**Exercise directions**
If a line in the data below includes the string "will", please return a copy of it.

================================

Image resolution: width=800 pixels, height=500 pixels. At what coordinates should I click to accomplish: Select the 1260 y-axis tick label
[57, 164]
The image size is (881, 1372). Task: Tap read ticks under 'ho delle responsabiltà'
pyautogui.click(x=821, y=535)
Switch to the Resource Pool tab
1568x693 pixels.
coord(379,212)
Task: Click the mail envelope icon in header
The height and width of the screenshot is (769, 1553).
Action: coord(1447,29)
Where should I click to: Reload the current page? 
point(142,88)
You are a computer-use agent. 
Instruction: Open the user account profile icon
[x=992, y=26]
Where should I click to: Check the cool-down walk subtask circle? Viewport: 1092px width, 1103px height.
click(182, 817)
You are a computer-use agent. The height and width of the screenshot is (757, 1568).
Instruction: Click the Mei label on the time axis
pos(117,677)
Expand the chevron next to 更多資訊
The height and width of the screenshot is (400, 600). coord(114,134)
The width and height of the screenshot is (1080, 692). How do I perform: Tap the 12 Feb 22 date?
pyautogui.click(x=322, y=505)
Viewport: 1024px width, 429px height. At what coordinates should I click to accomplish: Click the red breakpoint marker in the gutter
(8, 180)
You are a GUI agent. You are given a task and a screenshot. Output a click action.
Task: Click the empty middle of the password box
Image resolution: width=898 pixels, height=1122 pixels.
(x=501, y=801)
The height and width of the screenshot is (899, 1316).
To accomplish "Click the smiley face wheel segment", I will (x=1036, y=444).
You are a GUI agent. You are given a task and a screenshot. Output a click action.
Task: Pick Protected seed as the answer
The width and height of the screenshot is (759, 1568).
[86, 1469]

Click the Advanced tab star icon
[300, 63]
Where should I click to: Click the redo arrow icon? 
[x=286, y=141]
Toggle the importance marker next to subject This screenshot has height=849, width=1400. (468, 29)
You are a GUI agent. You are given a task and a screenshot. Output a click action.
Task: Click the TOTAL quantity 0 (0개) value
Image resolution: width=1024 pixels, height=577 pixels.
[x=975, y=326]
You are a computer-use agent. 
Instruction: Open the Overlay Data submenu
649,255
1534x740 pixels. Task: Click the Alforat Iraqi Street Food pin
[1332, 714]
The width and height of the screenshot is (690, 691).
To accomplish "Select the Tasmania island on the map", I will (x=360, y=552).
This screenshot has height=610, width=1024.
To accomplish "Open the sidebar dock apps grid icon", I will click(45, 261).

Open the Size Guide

================================

**Answer section**
To accomplish "Click the smiley face wheel segment", I will (x=1036, y=444).
To accomplish "Select the Tasmania island on the map", I will (x=360, y=552).
To accomplish "Open the sidebar dock apps grid icon", I will click(45, 261).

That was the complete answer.